It will be appreciated that while in the above example, each image is oriented such that the superior region of the PV (target tissue) is located at the top of the display, the user can select other orientations to accommodate customized views and uses.

Notably, the figures and examples above are not meant to limit the scope of the present invention to a single embodiment, as other embodiments are possible by way of interchange of some or all of the described or illustrated elements. Moreover, where certain elements of the present invention can be partially or fully implemented using known components, only those portions of such known components that are necessary for an understanding of the present invention are described, and detailed descriptions of other portions of such known components are omitted so as not to obscure the invention. In the present specification, an embodiment showing a singular component should not necessarily be limited to other embodiments including a plurality of the same component, and vice-versa, unless explicitly stated otherwise herein. Moreover, applicants do not intend for any term in the specification or claims to be ascribed an uncommon or special meaning unless explicitly set forth as such. Further, the present invention encompasses present and future known equivalents to the known components referred to herein by way of illustration.

Turning now to FIG. 16, a flow diagram is described showing a routine 1600 that illustrates a broad aspect of a method for adjusting orientation of images shown in graphical user interface 1508, in accordance with at least one embodiment disclosed herein. It should be appreciated that several of the logical operations described herein are implemented (1) as a sequence of computer implemented acts or program modules running on a communication device and/or (2) as interconnected machine logic circuits or circuit modules within a communication device. The implementation is a matter of choice dependent on the requirements of the device (e.g., size, energy, consumption, performance, etc.).
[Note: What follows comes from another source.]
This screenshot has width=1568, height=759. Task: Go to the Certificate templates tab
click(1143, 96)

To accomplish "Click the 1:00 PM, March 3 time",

Accordingly, the logical operations described herein are referred to variously as operations, structural devices, acts, or modules. Various of these operations, structural devices, acts and modules can be implemented in software, in firmware, in special purpose digital logic, and any combination thereof. It should also be appreciated that more or fewer operations can be performed than shown in the figures and described herein. These operations can also be performed in a different order than those described herein.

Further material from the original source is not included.